**Provided records**
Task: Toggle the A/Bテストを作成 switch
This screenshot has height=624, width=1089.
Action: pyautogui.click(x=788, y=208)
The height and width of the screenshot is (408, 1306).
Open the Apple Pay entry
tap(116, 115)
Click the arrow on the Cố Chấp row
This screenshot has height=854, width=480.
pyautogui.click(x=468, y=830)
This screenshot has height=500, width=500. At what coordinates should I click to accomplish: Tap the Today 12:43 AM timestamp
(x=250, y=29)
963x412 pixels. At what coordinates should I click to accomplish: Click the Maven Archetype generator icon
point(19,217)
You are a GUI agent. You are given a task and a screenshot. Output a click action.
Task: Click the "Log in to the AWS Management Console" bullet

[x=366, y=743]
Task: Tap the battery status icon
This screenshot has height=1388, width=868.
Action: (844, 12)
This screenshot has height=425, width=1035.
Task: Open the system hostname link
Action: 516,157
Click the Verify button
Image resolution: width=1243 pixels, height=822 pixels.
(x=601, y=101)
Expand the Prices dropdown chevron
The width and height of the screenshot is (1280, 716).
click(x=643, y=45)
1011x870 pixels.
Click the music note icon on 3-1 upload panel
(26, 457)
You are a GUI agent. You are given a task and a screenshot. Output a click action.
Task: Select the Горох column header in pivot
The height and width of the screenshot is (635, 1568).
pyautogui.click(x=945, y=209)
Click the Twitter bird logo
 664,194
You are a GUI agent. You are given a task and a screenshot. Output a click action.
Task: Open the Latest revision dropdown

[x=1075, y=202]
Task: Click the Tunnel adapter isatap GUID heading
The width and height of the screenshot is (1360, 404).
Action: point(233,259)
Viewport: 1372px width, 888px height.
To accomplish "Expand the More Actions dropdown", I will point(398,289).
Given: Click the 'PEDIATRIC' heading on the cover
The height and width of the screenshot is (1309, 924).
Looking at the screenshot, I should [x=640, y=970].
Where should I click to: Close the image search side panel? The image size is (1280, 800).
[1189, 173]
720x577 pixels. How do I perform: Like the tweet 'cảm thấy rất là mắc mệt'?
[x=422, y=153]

**The request**
Copy out the listing above verbatim, from the line with "Task: Tap the battery status icon" to the line with "Image resolution: width=1243", both included.

**Finished task**
Task: Tap the battery status icon
This screenshot has height=1388, width=868.
Action: (844, 12)
This screenshot has height=425, width=1035.
Task: Open the system hostname link
Action: 516,157
Click the Verify button
Image resolution: width=1243 pixels, height=822 pixels.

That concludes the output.